The group, called the Oath Keepers, came to the aid of an Nevada rancher last April during a confrontation with the BLM that caught the attention of prominent right-wing media figures and Republican Party officials.
The crux of the dispute between the owners of Oregon's Sugar Pine Mine, Rick Barclay and George Backes, and the BLM is over whether or not the two men have surface rights to the plot of land, not only mining rights, which are not in dispute. The co-owners say they have rights to both, but the BLM disagrees.
"The claimants had limited public access to the area; begun putting up a house on public land; and had failed to file appropriate mining plans with the BLM," the agency said in a statement. "When the claimants failed to take corrective steps, the BLM issued a Decision and Notice of Noncompliance."
'The ultimate goal of the BLM … it's a land grab.'
Once issued, the miners must either file an appeal of the notice or rectify the complaints.
"I specifically asked Oath Keepers to protect my property and my rights until I got to court," Rock Barclay told television station KDVR. "That's why Oath Keepers is there."
Barclay said he disputes BLM's authority.
"[I]t's a basic property rights issue, of someone claiming ownership of land they can't provide documentation that they have [the] right to control," he said. "The ultimate goal of the BLM … it's a land grab."
Oregon's Oath Keepers of Josephine County are a group of former soldiers and police officers who claim to defend the US Constitution and are affiliated with the national Oath Keepers.
The groups says they responded to the mine owners' request in order to protect protect the property and prevent the BLM from forcing the men off their land.
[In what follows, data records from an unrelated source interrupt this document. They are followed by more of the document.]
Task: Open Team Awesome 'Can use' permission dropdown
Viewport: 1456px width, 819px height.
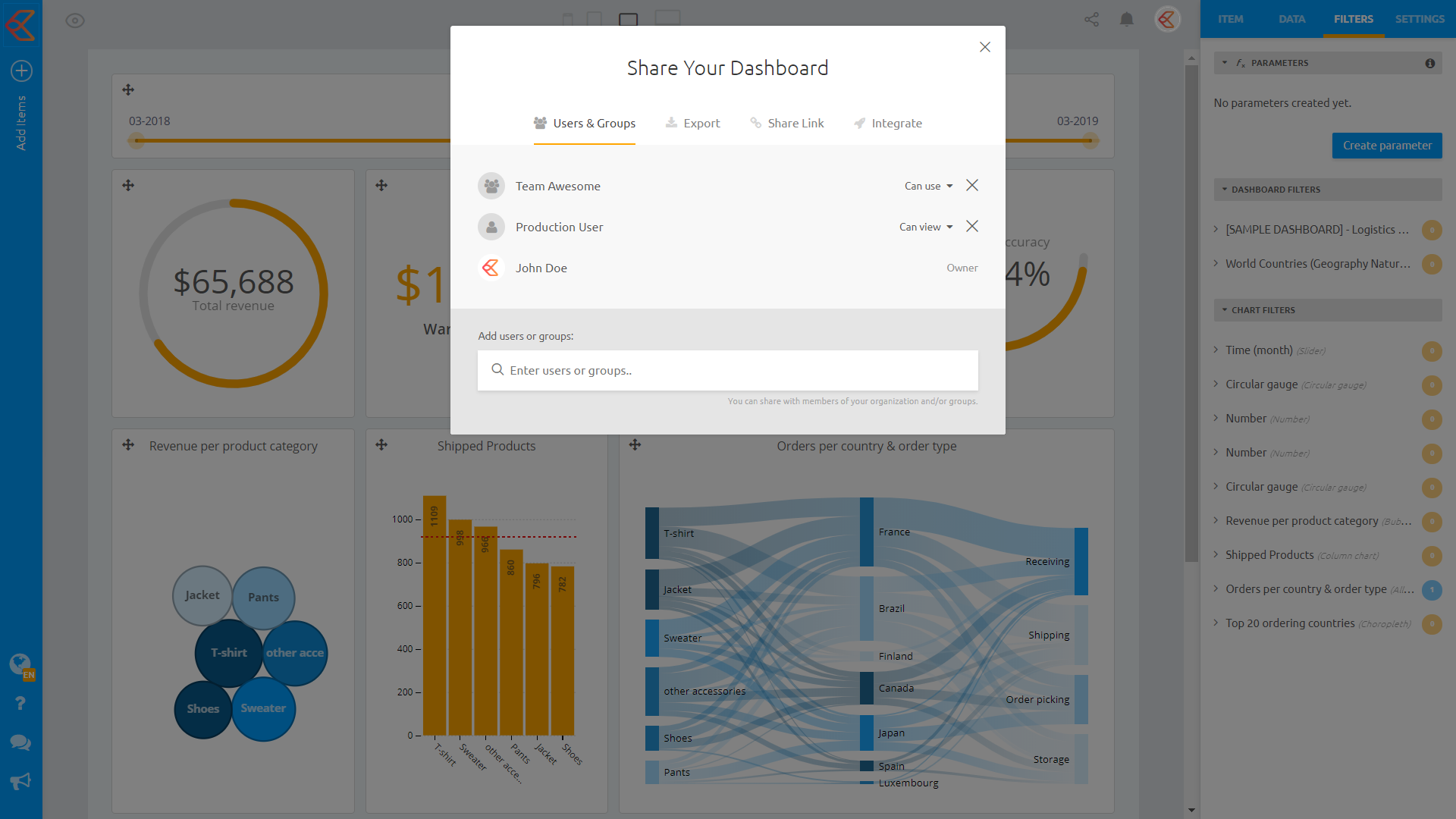Action: pos(928,186)
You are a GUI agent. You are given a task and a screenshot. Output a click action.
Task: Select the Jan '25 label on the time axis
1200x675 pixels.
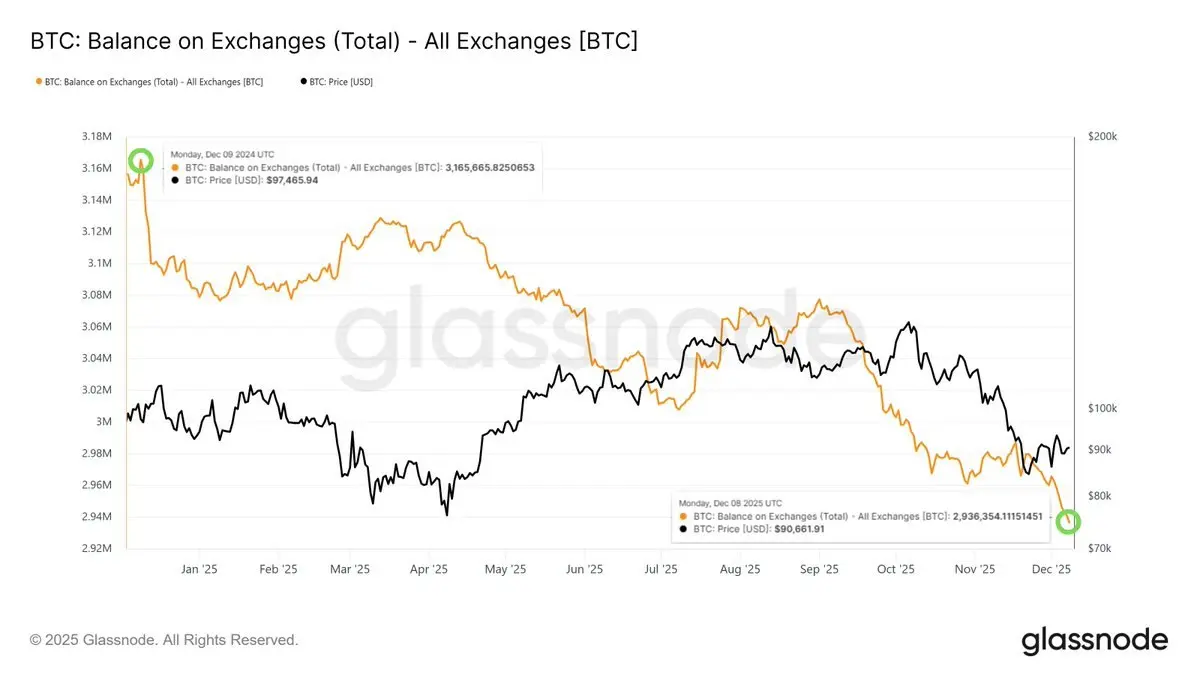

After an hour and a half meeting among the Oath Keeper leadership, they agreed to help the miners by providing armed security.
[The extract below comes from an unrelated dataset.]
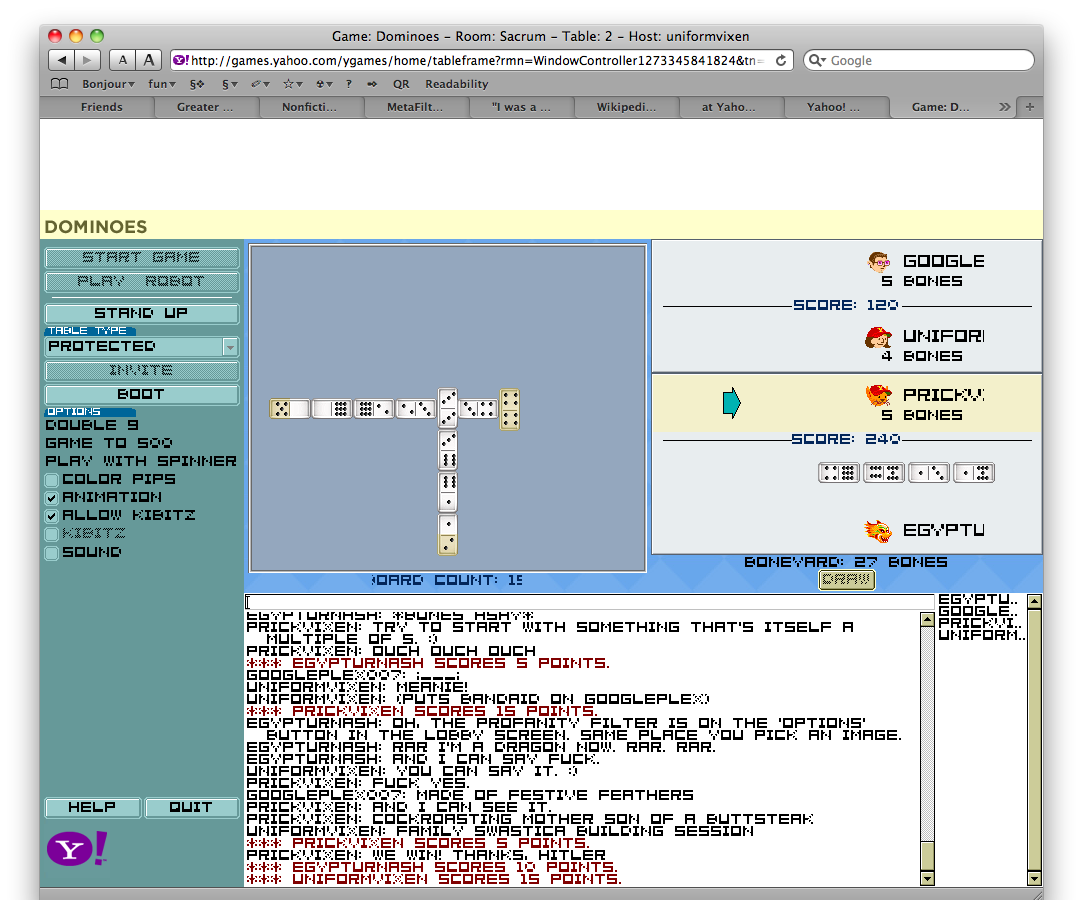Click the Quit button
Image resolution: width=1083 pixels, height=900 pixels.
191,807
The Oath Keepers gained national attention after Nevada rancher Cliven Bundy enlisted their help in a dispute with the BLM. Bundy refused to pay fees for federal land upon which he grazed his herd of cattle. Following a court order in its favor, the bureau sought to confiscate Bundy's cows. Several militia groups, including the Oath Keepers, came to Bundy's aid and a standoff led to the agency backing down.
The possibility of a similar standoff in Oregon is something that all sides — the Josephine County Sheriff's Department, the BLM, and the Oath Keepers — are trying to downplay.
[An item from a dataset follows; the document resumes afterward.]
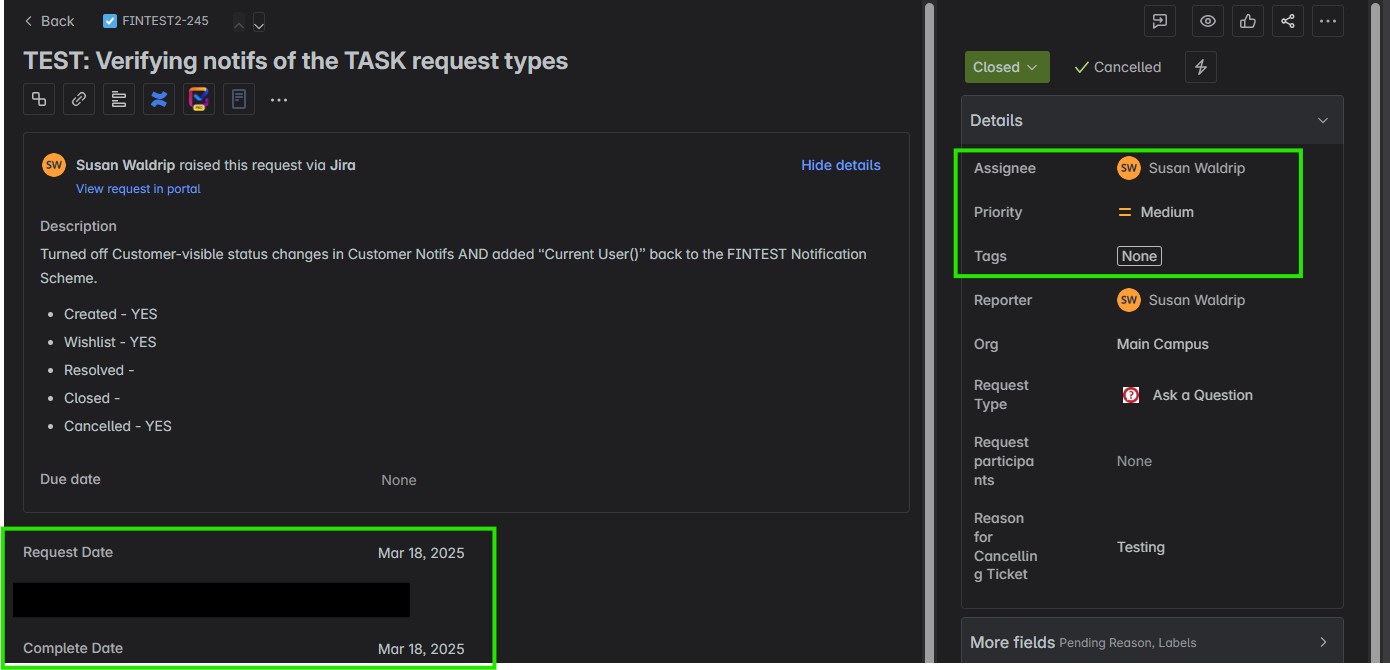
Task: Click the Tags field showing None
Action: click(1139, 256)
"This is not a standoff," Oath Keepers spokeswoman Mary Emerick told VICE News, adding that all parties were in regular communication. "The Oath Keepers are acting as private security for the mine. That happening around the clock right now."
The Oath Keepers have posted armed men wearing camouflage at the entrance to the mine.
For their part, the authorities are making it clear that they are not conducting an enforcement action. "The Josephine County Sheriff's Office was informed by the BLM that no enforcement action would be taken by their organization and the claim owner is guaranteed his right to due process," the county sheriff's office said in a statement.
The Oath Keepers are planning protests on Thursday at BLM offices.
In a statement, the agency said: "Due to the expected activity and concern for public and employee safety, the Medford and Grants Pass offices will be closed for public business on Thursday, April 23. Members of the public are encouraged to reschedule planned visits to the offices for that day."
The Oath Keepers' Emerick told VICE News that the militia will remain a presence at the Sugar Pine Mine. "It could take a while, yeah," she said of the legal proceedings. "But we'll be here protecting the Constitution."